There have been many Nick Caves over the years, and suffice it to say my Nick Cave is probably not the same as your Nick Cave. For me, he will always be the haunted warbler of the Birthday Party, a craven fiend strung out on gloom and doom. He’s certainly not the man we know today, a glorified lounge singer looking like someone’s dad. He long ago became a patsy, probably from associating with the likes of Kylie Minogue, and seems a pale ghost of his former self.
Of course there was a good span of time between the two persona, and Mute is bringing that period back into circulation with its reissues of Cave’s first four post–Birthday Party albums. It is was during this time that Cave’s affinity for Southern Gothic themes and rubbed-raw Delta Blues emerged from hinted-at fascination into a wellspring to which he has returned for the entirety of his career. With his Bad Seeds—fellow Birthday Party alum Mick Harvey, Einstuzende Neubaten’s Blixa Bargeld, Magazine’s Barry Adamson and Thomas Wydler—Cave established himself as more than just some deranged maniac let loose with a mic; he was a serious artist capable of lacing his songs with literary tropes and deconstructing rock archetypes in his own vision while still retaining an element of dementia.
Cave’s first issuance after the Birthday Party’s dissolvement, From Her to Eternity, is a record that cannot be overestimated. Here Cave coughs up a sun-baked hairball of the influences he could have just as well been digesting since birth. A cover of Leonard Cohen’s “Avalanche” begins the record, but Cave’s is unmannered and acerbic, devoid of Cohen’s poetic couture, but all the better for it. Better still is “Saint Huck,” seven minutes of Cave picking at Twain’s bones and creating a new template for Mississippi blues, one as murky as those waters, from his entrails. The album is almost enough to quell any nostalgia, and the Seeds’ feral scratchings far outweigh the grandeur they would eventually favor.
The Firstborn Is Dead is only a slightly lesser follow-up, if for no other reason than Cave’s delivery seems tempered by comparison. On this album he denotes his forefathers by name, or in the case of “Tupelo,” by location. It’s that song that leads off the record, a blustery detour from r&r memory lane. Similarly, “Blind Lemon Jefferson” rewires the blues, finding a certain amount of revelation in minimalism and Cave’s reverie.

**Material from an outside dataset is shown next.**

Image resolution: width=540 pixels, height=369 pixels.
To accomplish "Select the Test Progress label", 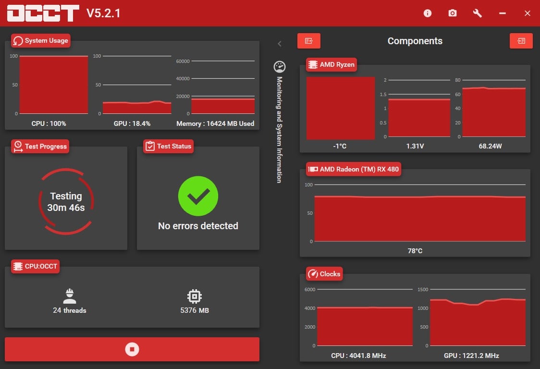I will point(41,147).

It was with Kicking Against the Pricks that a wider audience discovered Cave’s solo work. In hindsight, it’s easy to hear the impending grandiosity on the dozen covers Cave and the Bad Seeds take on. The motifs here swing between country blues, even when reworking Hendrix’s well known paean to jealousy fueled rage, and noir-tinged cabaret. The loosely contained frenzy of Cave’s past work had largely dissipated by this point, replaced by more accomplished playing and slightly more ambitious arrangements. Though written by Johnny Cash, “The Singer” could be autobiographic, even if that would mean an inflated sense of self on Cave’s part. It’s probably not that much of a stretch, as he surely would like to be remembered with such reverence.
Your Funeral... My Trial, from 1986, is short but still sweet with Cave’s midas touch. “Sad Waters,” which leads off the album, echoes with reverb, like the band had been locked away somewhere by Phil Spector. The title track exhibits much of the same kind of ambience, and “Stranger Than Kindness” has a driving tempo that belies its haunting themes.

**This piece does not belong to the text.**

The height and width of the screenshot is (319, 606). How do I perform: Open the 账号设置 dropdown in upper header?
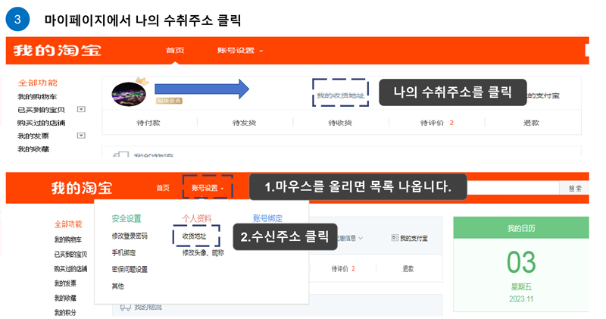coord(239,51)
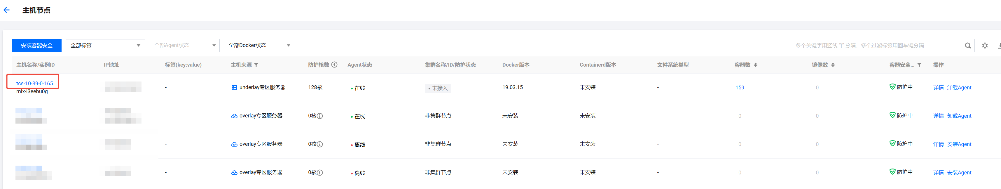Screen dimensions: 1001x189
Task: Click the filter icon on 主机来源 column
Action: [256, 65]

Of course, the albums have been given full reissue treatment as double-disc sets remastered in both stereo and surround sound with newly included B-sides and some short films. It’s the sound that matters most, as these records have only gotten better with age, but ’80s production hasn’t. Cave may not be who he once was, but these albums have remained the same—and just as captivating.